In this case the General Electric Company, owner of patent No. 829,780, issued to Walter A. Hall, August 28, 1906, for an electrical transformer, charged Sutter and others with infringement thereof. The court below held the patent did not involve invention, and from a decree dismissing the bill the General Electric Company appealed to this court.
[1, 2] We find no ground to warrant our differing from the court below in that conclusion. Conceding the device was original with Hall, and that it involved economies of construction, a study of the testimony satisfies us of the absence of any and all of those features which ordinarily betoken invention. There was no recognized fault in transformers which the electric art was seeking to correct The necessity and advantages of open spaces in transformers were well known. Moreover, the prior art showed the advantage of keeping the transformer coils close together within the magnetic circuit and of separating them outside of it for ventilating purposes. Indeed, a study of the testimony shows that Hall’s device was simply the thoughtful work of a trained electrical, engineer who, when directed by his superior officer “to investigate to see what economies might be introduced as a result of modifying our practice, so as to use internal ducts in transformers of sizes of, say, 25 to 30 kilowatts,” did so; or, to quote the words of that officer:
“One of my assistants, W. A. Hall by name, was given the problem to investigate. After considerable study, he submitted designs and finally built a model along the lines that I have just described. The design was so much more efficient, and cost much less money than what he had previously used, that it was adopted and embodied in our regular production some time in the latter part of the year 1902.”

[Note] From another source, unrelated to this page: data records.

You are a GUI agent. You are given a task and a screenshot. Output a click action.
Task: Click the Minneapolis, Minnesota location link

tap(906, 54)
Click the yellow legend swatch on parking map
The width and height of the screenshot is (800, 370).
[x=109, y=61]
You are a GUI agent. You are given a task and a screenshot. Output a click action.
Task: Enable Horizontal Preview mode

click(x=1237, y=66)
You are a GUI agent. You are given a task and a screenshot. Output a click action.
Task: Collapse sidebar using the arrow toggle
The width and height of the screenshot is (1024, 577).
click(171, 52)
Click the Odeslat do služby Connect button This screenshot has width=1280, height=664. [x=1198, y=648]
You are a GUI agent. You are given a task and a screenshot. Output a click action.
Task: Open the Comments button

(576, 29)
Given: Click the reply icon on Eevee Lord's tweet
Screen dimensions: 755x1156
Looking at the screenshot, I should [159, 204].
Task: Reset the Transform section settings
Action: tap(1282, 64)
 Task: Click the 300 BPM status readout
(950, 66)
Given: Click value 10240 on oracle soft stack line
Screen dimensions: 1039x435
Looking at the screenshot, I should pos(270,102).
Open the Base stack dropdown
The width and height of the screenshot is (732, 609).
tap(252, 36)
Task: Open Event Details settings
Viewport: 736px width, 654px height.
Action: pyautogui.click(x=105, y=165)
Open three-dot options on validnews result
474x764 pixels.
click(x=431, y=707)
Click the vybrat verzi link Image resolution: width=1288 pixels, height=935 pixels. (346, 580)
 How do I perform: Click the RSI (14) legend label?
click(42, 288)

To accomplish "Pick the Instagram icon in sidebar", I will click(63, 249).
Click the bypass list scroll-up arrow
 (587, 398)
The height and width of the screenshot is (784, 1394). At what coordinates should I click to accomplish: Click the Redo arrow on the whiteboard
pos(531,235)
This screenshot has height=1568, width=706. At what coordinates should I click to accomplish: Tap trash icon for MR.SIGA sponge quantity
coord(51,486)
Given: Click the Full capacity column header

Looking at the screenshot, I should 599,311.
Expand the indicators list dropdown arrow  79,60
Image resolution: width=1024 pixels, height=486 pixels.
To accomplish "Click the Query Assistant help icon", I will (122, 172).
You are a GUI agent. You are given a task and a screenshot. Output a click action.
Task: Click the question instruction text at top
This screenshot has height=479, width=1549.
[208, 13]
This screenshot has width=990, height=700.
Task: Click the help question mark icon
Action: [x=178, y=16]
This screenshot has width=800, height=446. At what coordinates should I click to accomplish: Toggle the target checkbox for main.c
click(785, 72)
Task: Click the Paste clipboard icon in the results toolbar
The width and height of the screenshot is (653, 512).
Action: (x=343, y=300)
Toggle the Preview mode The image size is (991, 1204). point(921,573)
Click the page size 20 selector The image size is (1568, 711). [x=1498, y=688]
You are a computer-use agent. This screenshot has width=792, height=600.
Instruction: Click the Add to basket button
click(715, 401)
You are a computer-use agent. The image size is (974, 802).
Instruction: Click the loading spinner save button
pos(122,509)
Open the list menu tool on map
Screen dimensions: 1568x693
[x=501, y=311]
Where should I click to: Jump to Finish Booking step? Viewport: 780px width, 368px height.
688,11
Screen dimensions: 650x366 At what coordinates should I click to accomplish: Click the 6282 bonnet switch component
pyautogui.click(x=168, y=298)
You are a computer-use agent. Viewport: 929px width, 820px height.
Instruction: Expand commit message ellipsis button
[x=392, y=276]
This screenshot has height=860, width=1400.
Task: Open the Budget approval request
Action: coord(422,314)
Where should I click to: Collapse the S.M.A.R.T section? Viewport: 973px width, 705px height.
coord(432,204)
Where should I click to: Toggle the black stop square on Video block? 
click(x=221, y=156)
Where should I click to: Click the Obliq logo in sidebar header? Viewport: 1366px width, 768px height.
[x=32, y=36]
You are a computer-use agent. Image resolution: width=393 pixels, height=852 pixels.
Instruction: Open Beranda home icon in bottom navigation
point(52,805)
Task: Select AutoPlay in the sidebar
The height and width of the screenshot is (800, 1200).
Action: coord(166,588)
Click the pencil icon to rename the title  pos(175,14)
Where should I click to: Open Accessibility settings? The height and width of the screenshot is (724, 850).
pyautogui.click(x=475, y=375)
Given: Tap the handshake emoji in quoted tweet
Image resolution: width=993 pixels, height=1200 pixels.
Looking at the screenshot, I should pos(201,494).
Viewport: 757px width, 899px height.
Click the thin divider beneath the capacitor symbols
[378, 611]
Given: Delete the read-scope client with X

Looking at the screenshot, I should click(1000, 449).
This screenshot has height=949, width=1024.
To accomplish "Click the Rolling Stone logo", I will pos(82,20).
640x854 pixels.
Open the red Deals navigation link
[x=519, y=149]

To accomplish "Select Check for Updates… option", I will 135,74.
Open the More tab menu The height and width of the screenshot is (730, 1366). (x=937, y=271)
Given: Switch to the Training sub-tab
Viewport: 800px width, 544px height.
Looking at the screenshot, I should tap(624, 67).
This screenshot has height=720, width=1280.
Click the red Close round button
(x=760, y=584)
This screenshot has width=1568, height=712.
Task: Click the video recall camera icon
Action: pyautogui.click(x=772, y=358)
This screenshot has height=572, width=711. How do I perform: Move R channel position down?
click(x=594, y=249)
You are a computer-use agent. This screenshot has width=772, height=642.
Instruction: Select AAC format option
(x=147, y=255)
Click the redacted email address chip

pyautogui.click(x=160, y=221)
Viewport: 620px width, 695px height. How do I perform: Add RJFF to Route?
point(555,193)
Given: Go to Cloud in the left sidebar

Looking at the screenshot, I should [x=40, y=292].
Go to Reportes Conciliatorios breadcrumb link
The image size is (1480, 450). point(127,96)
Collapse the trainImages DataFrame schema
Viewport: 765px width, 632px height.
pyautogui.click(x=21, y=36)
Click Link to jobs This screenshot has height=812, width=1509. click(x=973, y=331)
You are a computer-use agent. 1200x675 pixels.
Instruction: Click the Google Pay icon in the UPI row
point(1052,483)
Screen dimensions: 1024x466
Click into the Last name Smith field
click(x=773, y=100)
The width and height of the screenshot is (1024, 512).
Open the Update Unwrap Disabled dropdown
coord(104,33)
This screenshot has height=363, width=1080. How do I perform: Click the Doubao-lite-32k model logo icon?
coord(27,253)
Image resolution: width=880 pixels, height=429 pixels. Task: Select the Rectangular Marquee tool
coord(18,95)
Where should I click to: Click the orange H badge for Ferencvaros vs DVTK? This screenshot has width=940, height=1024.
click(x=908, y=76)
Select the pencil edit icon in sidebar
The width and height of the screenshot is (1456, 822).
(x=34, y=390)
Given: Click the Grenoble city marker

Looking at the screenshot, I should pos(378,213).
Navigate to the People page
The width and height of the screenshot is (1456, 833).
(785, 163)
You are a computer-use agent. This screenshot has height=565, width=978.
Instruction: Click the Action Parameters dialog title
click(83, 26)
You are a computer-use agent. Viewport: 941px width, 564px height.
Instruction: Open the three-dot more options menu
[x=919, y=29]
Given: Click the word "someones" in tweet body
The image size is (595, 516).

*282 [3] The only novelty claimed by Hall in his patent ivas in substituting eccentric for concentric coil mounting, and the only advantage therein alleged was in economy of construction, and that the coils, instead of—
“being located concentrically, as heretofore, the two. outer coils are arranged so that a wider ventilating space is formed at one side of the core than at the other.”
The case, then, narrows down to the question whether the substitution in a transformer of eccentric for concentric coil mounting involved invention. In view of the fact that the general principles and practice of ventilating spaces in transformers were well known, and the desirability of keeping the transformer coils close together •within the magnetic circuit for electrical advantages, and of separating them outside the circuit for ventilating purposes, we cannot regard Hall’s eccentric coil mounting as other than simply an economical improvement, designed by an engineer skilled in that highly developed art.
The decree of the court below is affirmed.